It was sooo good. Everybody loved it. I have tried many taco soup recipes and I think this one was the best. I did make adaptions though, so below is my version of it:
- 1 pounds ground beef
- 2 cups diced onions
- 1 (15 1/2-ounce) cans pinto beans
- 1 (15 1/2-ounce) can pink kidney beans
- 1 (15 1/4-ounce) can whole kernel corn, drained
- 1 (14 1/2-ounce) can diced tomatoes
- 1 (14 1/2-ounce) can diced tomatoes with chiles
- 1 (4 1/2-ounce) cans diced green chilies*
- 1 package taco seasoning mix
- 1 (1-ounce) package ranch salad dressing mix
- 2/3 of a can of chicken stock (this adds flavor as well as makes it more soupy)
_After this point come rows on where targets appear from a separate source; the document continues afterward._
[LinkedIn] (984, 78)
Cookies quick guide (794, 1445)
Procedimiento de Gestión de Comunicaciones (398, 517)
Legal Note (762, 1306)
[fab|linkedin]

- Crackers or tortilla chips, for serving
- Sour cream, for garnish
- Grated cheese, for garnish
I actually halved the original recipe to the best of my ability so if you want to make the full amount you would have to adjust the amounts of beef, beans, tomatos, chilies, and chicken stock (refer to the original recipe for this).
Cook the beef and add some of your taco seasoning to it while it cooks. Then add everything to a crock pot, including the rest of the taco seasoning. Cook on low for at least 8 hours.
*I usually make this with green chiles and either put a few diced jalapenos in or put them in a bowl for others to add in on their own. When I made this the other day, I taste tested it and thought it was more spicy than usual. So I warned my mother in law about it. She tasted it and thought it was awesome but as she noticed how spicy it was too. When everyone noticed it, we discussed what would be making the soup so spicy. I was clueless at what it could be as diced chilies are not that spicy. Come to find out the can of green chilies I used was actually a can of diced jalapenos. And I used the whole can. Needles to say, everyone that loved hot food was happy I did it. My mother in law loved the soup but was only able to eat so much of it. I think if we ever had more people present for dinner, I would make a full recipe and do half with green chilies and half with the jalapenos.
Tip: This soup freezes really well. So make room in your freezer and cook extra.